Those Relationship Dos And Don’ts (Part 1).

What do I do in dating? How do I behave or conduct myself in my dating period? A close friend of mine puts it this way: “What are the dos and don’ts in dating?

How does one maintain companionship without having sex? How do you maintain seeing each other without intercourse? What really are the dos and don’ts during the dating period? How far do we really go while dating?

THE DOS

Firstly, what dating is really all about is to know the guy or gal. Get to know your partner. I mean his/her person’s likes, dislikes, natural temperament(s). Is he/she:

Sanguine: Comically outgoing and expressive.

Choleric: Work/purpose driven, pushy and demanding.

Melancholic: Sacrificially sensitive and creative.

Phlegmatic: Receptively sensitive and reserve.

Does he/she have a combination of two or three temperaments? Whether your partner is an introvert (in-going), extrovert (out-going) or in-between the first two is very important; know his/her background, friends, relatives, to the tiniest of details like choice of colour, food, drinks, film, spiritual traits, song(s), talents (spiritual and natural), vision, goals, hopes, beliefs, doctrines, fears etc. In a nutshell, it is to uncover, in order to discover and possibly (with God’s help) recover or restore or correct your partner. Get to know him or her. Strive to correct his or her weaknesses (bad sides). Enjoy, build and appreciate his or her strengths (good sides).

Secondly, dating is also an opportunity for self discovery or for some of us, further self discoveries. God is the only perfect Being. What are your likes, dislikes, natural temperament(s), vision, goals, hopes, weaknesses, strengths etc? It is to know self; correct self; enjoy, build and appreciate self. Dating time is not an ideal time for character pretension. Pretence will not help you at all but will rather add to your problems. The ladies are more prone to or guilty of this. Let your partner understand who you really are. Let him or her understand your inner being (psyche) with its diverse feelings, characters, urges, abilities, psychic tendencies etc. If you fail in this with pretence, then you have started laying the foundation of your marital life on sand that will definitely collapse.

Thirdly, allow your partner to get to know or discover your person; to correct your weaknesses, influencing you positively; to build, enjoy and appreciate your strengths. It is only when you allow him or her to do this that the job will be done with less stress and difficulty for both of you. Allowing this in your life will strengthen your relationship; increasing, aiding and quickening your bonding in heavenly love and affection.

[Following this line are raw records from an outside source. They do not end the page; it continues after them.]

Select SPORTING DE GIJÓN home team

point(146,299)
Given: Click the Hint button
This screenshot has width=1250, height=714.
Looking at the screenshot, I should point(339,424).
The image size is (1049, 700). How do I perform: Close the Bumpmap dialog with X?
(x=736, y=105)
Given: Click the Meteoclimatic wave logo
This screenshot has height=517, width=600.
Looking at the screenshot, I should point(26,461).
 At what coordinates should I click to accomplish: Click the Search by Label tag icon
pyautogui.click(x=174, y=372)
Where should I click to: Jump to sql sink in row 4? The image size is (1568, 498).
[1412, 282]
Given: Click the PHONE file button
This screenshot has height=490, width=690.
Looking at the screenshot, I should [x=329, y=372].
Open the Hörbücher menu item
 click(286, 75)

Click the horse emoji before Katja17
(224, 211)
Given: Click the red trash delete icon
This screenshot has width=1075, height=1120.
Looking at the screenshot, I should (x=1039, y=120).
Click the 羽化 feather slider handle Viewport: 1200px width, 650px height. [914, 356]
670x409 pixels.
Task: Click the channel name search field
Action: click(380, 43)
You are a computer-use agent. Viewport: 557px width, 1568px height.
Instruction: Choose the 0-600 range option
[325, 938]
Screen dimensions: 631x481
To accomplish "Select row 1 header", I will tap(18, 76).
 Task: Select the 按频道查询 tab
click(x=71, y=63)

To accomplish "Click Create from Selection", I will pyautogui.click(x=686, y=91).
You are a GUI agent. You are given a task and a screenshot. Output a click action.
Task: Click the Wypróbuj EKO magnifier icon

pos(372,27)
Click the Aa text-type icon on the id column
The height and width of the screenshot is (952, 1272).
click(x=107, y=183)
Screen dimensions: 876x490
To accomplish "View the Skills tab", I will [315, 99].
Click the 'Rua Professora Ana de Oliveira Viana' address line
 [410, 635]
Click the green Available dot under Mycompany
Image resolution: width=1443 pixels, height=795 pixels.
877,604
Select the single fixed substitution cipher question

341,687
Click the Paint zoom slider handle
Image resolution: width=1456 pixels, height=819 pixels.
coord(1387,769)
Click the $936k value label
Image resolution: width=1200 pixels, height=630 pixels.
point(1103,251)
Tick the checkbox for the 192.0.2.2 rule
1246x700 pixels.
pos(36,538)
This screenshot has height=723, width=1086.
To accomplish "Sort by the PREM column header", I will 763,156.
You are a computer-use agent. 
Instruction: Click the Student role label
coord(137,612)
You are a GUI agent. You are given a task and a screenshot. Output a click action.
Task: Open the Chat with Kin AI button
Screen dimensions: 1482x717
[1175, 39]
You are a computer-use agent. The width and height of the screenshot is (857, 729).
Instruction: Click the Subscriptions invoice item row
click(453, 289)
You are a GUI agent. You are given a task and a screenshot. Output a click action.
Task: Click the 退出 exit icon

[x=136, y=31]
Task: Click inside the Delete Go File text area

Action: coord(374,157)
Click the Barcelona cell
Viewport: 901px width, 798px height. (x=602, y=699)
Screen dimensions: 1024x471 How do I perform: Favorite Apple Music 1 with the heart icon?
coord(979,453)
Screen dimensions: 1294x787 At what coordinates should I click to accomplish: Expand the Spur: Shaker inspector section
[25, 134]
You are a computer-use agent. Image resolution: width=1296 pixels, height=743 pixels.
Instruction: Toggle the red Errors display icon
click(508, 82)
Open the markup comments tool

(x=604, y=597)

Some fear and belief that if their partner gets to know about their true person or certain aspects of their inner being, then the relationship ends. I say he or she either does not love you or is not the right person for you. Part of God’s purpose for dating and marriage is to bring two distinct individuals together to complement each other thus, taking them to perfection. Your partner’s reaction(s) to your bad sides (weaknesses) should not and must not be mockery, rejection or irritation if he or she is truly God’s choice for you. Your true (Godly choice) partner will first accept your person in love and later try to correct your faults. Pretence will ultimately end in offence.

Summarily the dos are:

1. Firstly:

Know/discover your partner’s person.

• Correct your partner’s weaknesses or faults.

• Build, enjoy and appreciate your partner’s strengths.

2. Secondly:

• Know/discover yourself or your person.

• Correct your weaknesses or faults.

• Build, enjoy and appreciate your strengths.

3. Thirdly:

• Allow your partner to know/discover you or your person.

• Allow your partner to correct or influence you positively.

• Allow your partner to build, enjoy and appreciate your strengths.